→ **Exercise aim**: Please copy each line from the entries that contains the string "This".

→ **Records**:
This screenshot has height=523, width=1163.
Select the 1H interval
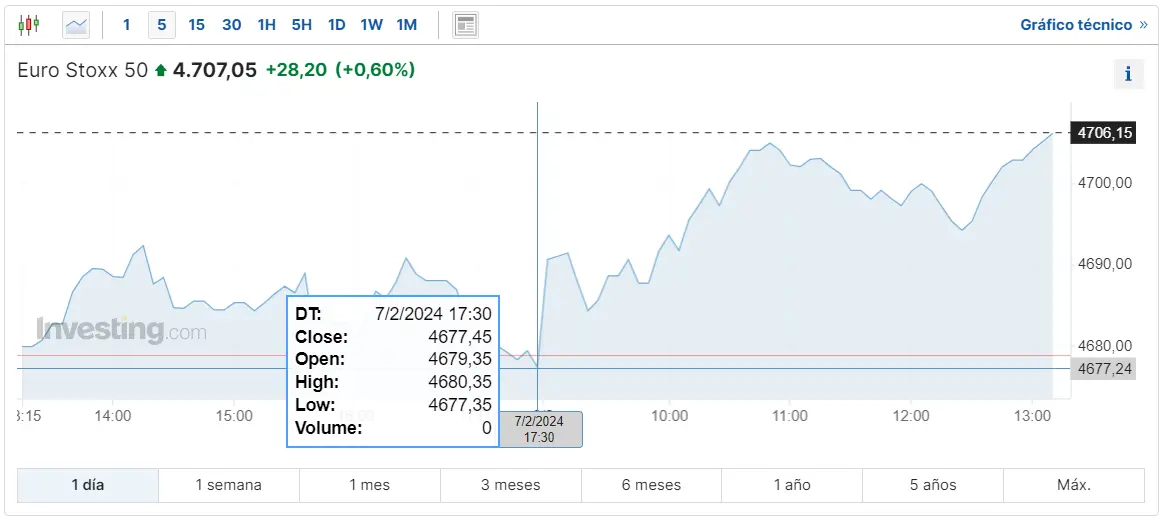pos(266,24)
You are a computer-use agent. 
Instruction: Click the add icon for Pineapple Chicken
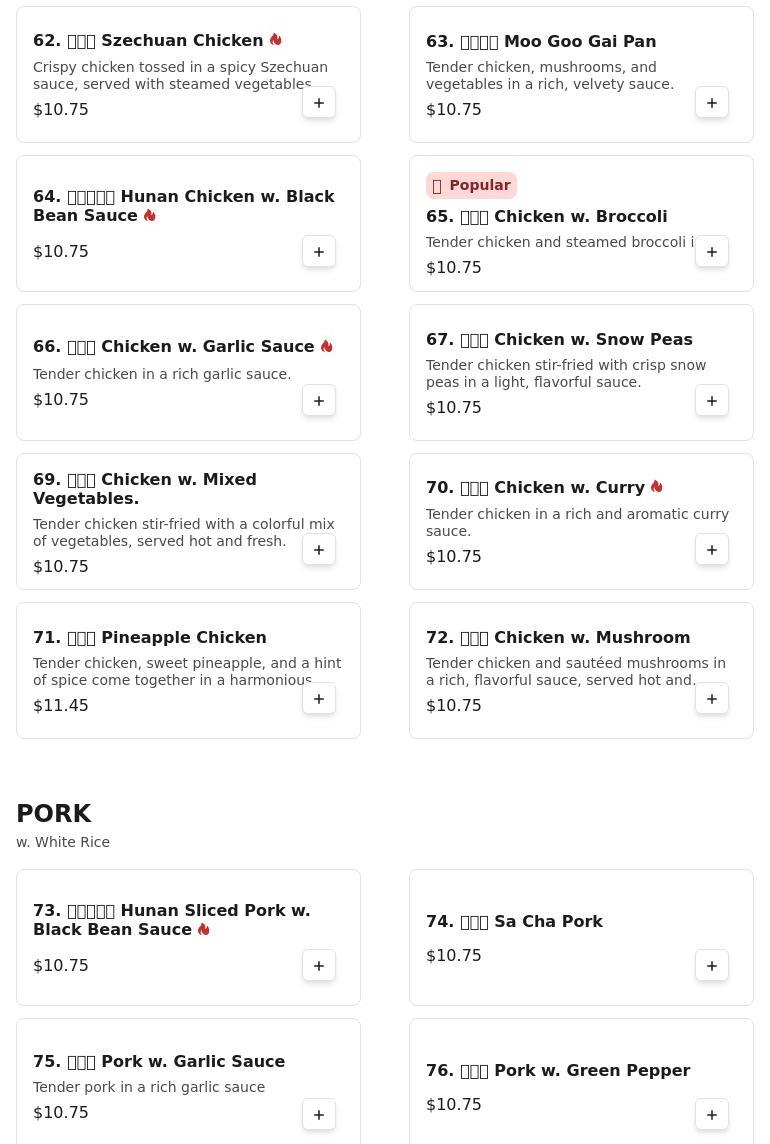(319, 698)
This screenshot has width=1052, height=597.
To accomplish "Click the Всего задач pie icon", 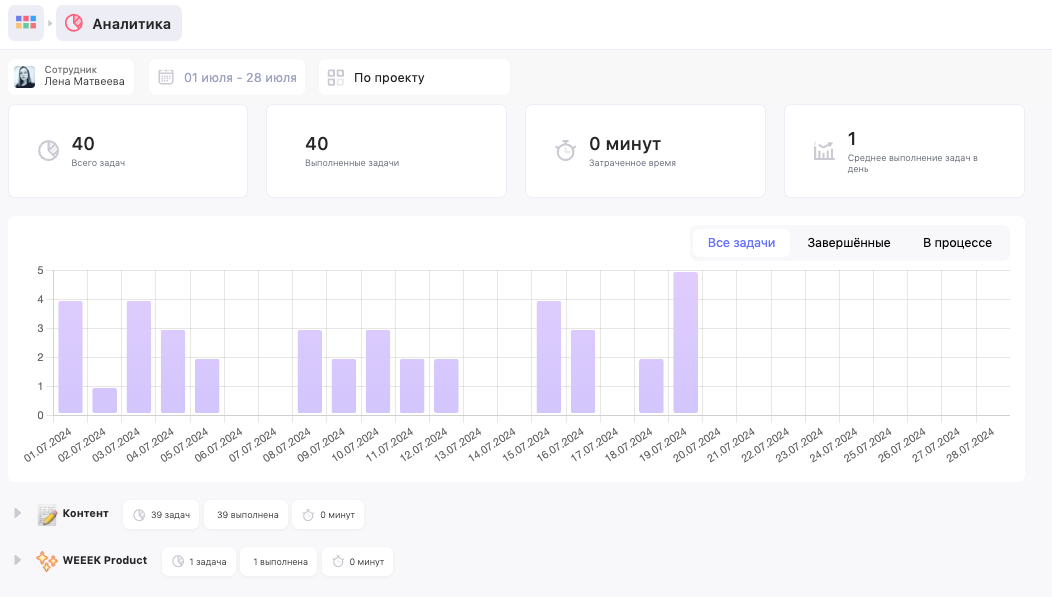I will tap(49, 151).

→ **Answer space**:
This screenshot has height=523, width=1163.
This screenshot has width=1052, height=597.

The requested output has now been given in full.